Confessions of a Wannabe Grammarian

April 27, 2007

by Terrie v.B. 

I have a confession to make. I notice mistakes in grammar, punctuation and spelling in written material. My eye is drawn like a magnet to such things, and I am personally offended. The thought that I might miss an error in something that I have written keeps me up at night. I actually enjoy parsing sentences. The parts of speech excite me. The dictionary is my best friend. My own kids call me Mrs. Webster. They know that if they ask me how to spell a certain word and I am unsure of the correct spelling, I am compelled to look the word up in the dictionary. Knowing this about their mother has probably saved them countless hours over the years. I am positive that by now they have even forgotten how to use a dictionary.

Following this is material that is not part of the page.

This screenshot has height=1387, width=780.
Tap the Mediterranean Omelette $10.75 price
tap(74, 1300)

Here is a poem I wrote some time ago. In it, I attempt to throw off the shackles of my meticulousness and free myself from the bondage of grammatical perfection. Last week, I saw a woman at church wearing a sweatshirt that read: “Ladie’s Retreat 2005”. Please help me before I do something rash. 

Free at Last

or

I A’int No Grammar Girl No More

 

With pen in hand – a solemn vow,

I cross my heart and promise now,

A slave to grammar n’er more to be.

I shan’t worry a whit to cross a “t”

Nor dot and “i”, nor mentally

Expel an errant apostrophe.

I renounce disdain for misspelled blurbs

And embrace disagreement for subjects and verbs.

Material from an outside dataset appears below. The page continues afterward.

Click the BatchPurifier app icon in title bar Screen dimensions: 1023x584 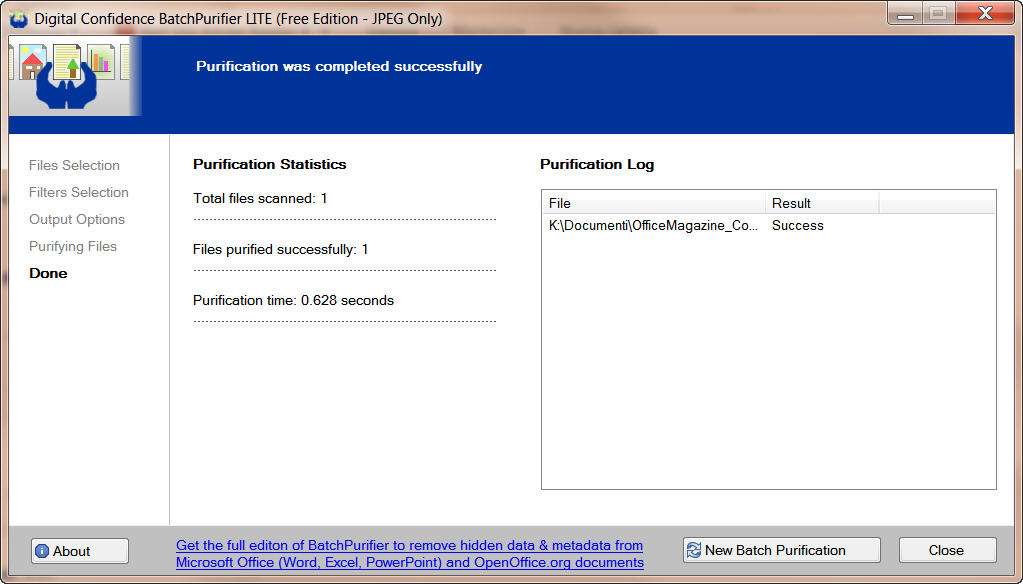pos(18,19)
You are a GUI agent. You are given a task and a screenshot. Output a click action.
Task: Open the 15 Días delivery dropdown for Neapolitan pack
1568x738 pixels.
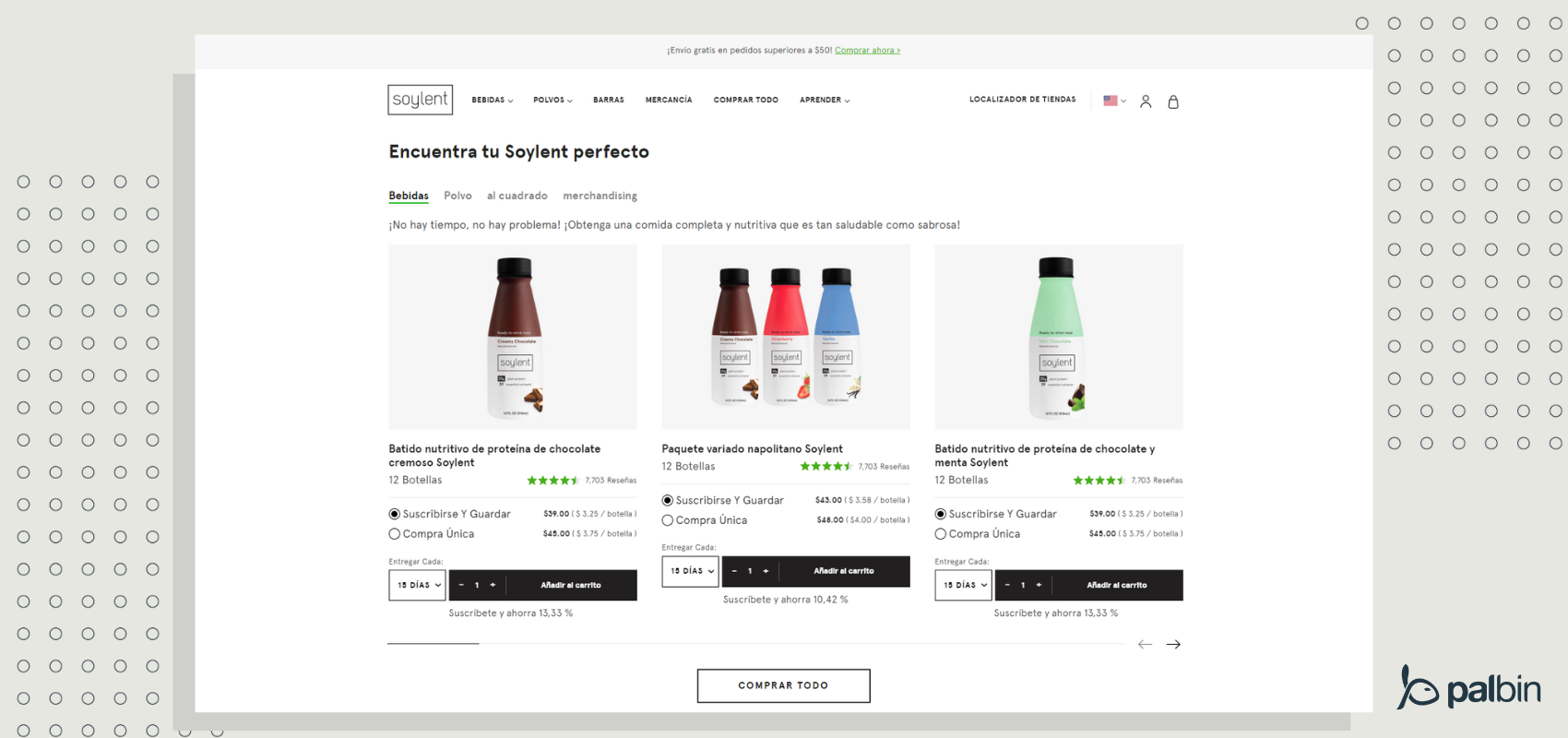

I confess ashamedly and recoil

At my penchant and preference

For chewing tin foil

Rather than allow double negatives to spoil

A sentence…(Oh, how that does so make my blood boil!).

I abandon my parsing and quite diagramless,

Depart for a new world void grammar and thus

Forge my own trail, determined to be

A maverick! Abstract! Existential and free!

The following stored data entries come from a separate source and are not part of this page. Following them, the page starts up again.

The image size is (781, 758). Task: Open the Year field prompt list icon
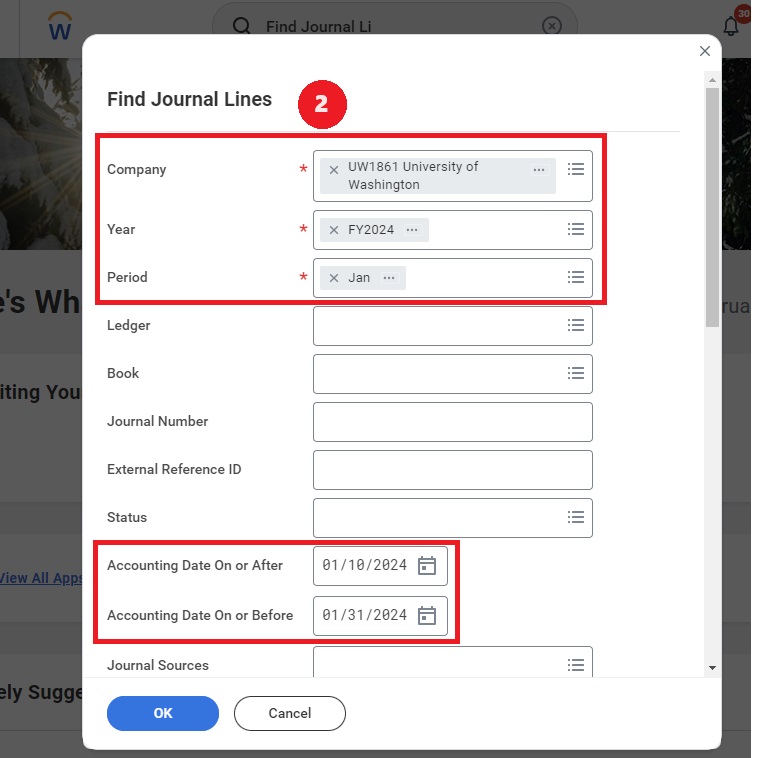point(575,229)
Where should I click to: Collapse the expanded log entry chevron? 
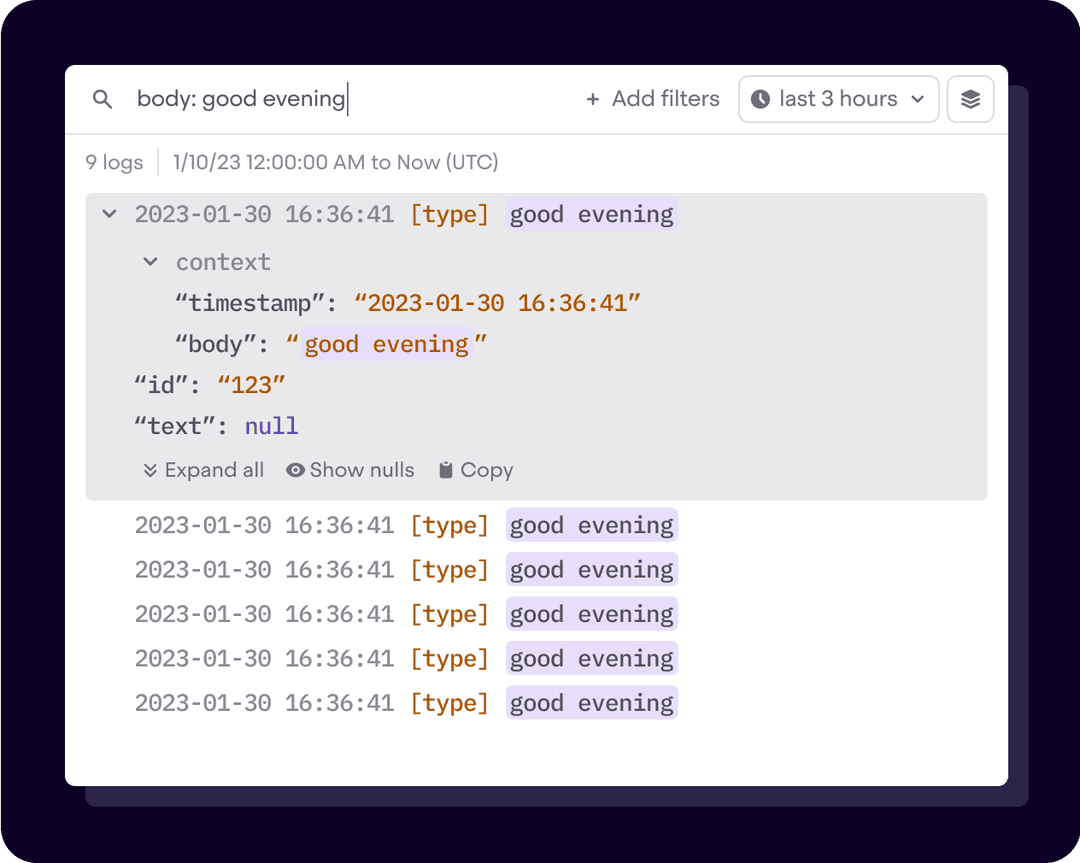click(x=110, y=214)
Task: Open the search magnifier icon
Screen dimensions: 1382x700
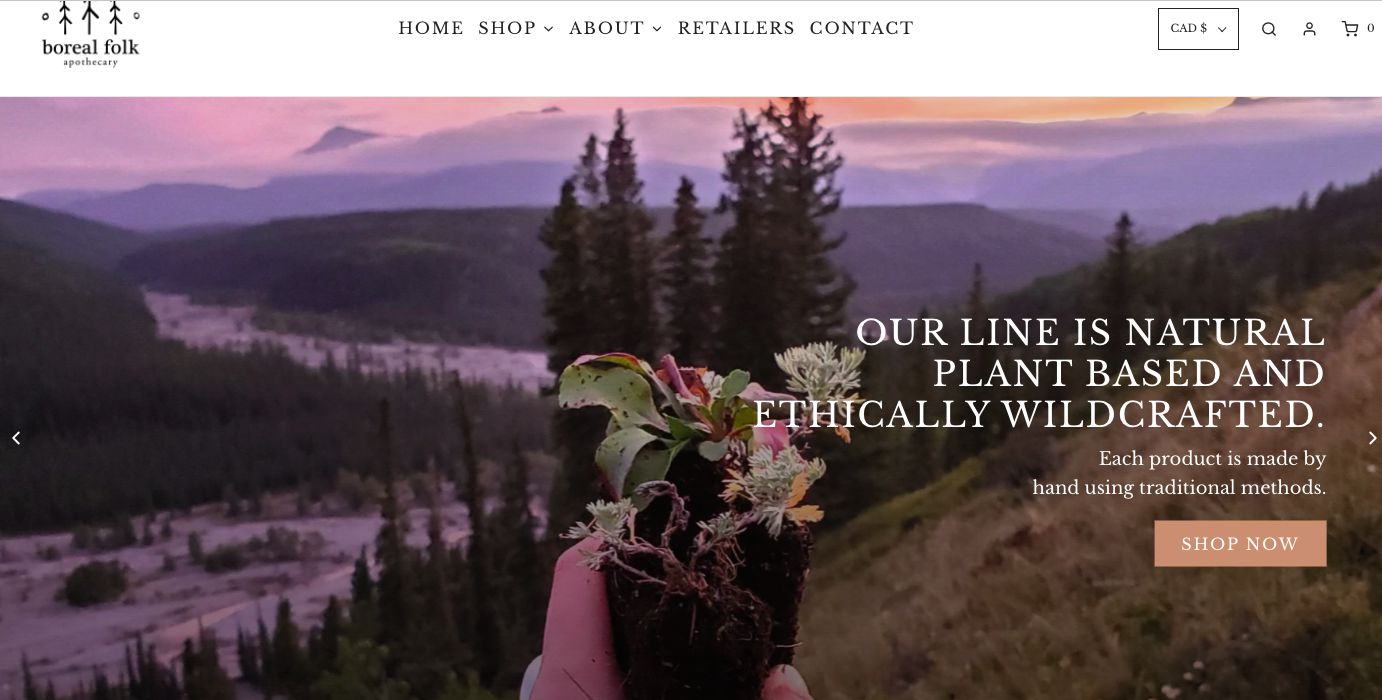Action: (x=1269, y=29)
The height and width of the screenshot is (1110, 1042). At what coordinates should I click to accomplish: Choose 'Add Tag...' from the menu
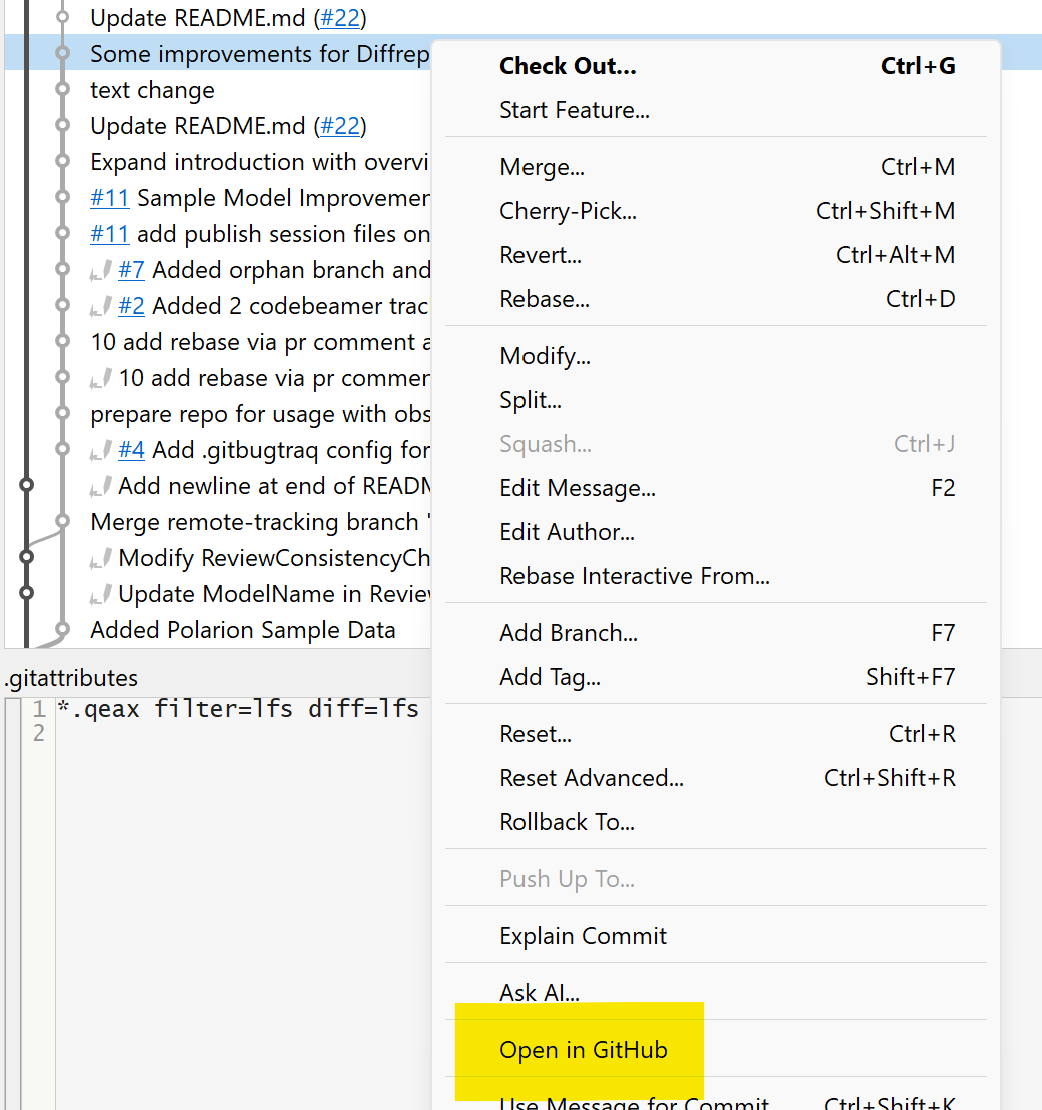pyautogui.click(x=550, y=677)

But one question remains and returns hauntingly,

Will anyone be able to understand me?

 


Kenonaphobia

April 22, 2007

I am the proud (at least most of the time) mom of three big kids. They are what most people would classify as “good kids”. They do not give my husband and I much trouble. We have the normal worries that most parents have… grades, driving habits, messy rooms, things like that. However, all three of my children seem to suffer from KENONAPHOBIA.

What is kenonaphobia? Simply put, this word comes from Greek roots and means “fear of emptiness”. Specifically, in the case of my offspring, this fear manifests itself in a completely baseless fear of empty hair product bottles. For example, the last time I checked I counted six, yes six,  mostly empty bottles of shampoo and conditioner scattered about their shower. Most of these bottles have approximately two ounces of product left in them. Sadly, not one of my children have the courage to completely empty one of these bottles. What could this fear possibly be rooted in? Perhaps they fear that should they use up all of the shampoo or conditioner that there will be no more product available to replace it. As more and more unempty bottles accumulate and new bottles are opened up to replace them, perhaps it is their way of stimulating the economy and supporting the beauty industry. Maybe my kids are engaging in passive/agressive behavior because our house has only two bathrooms and they are forced to do the unthinkable-share one bathroom between the three of them. (For shame!) 

Unfortunately, there is no cure for kenonaphobia. One can only hope to treat the symptoms at best. I call upon the scientific community to come up with a solution. What about a shampoo bottle centrifuge for kenonaphobia sufferers? Would the fun of watching a contraption swing a bottle ’round and ’round in the shower at high rpm’s trump whatever fear that prevents a kenonaphobiac from completely emptying a bottle? Maybe. What about a special holder that sticks to the shower wall that would hold the bottles upside down, forcing the user to finish off the bottle? I did go on line and discover that it is possible to purchase a speical coupler that holds two bottles together, one atop the other, allowing the contents of one to completely drain into the other. But, all of these solutions will only work if the person with problem admits there is a problem. Is there such a thing as Kenonaphobiacs Anonymous?

There is no easy answer. I guess mom, (that’s me), will just have to continue doing what she always does. Simply gather up the half empty bottles and use them all up herself. Not a very glamorous solution, but satisfactorily pragmatic nonetheless. In other words, it works.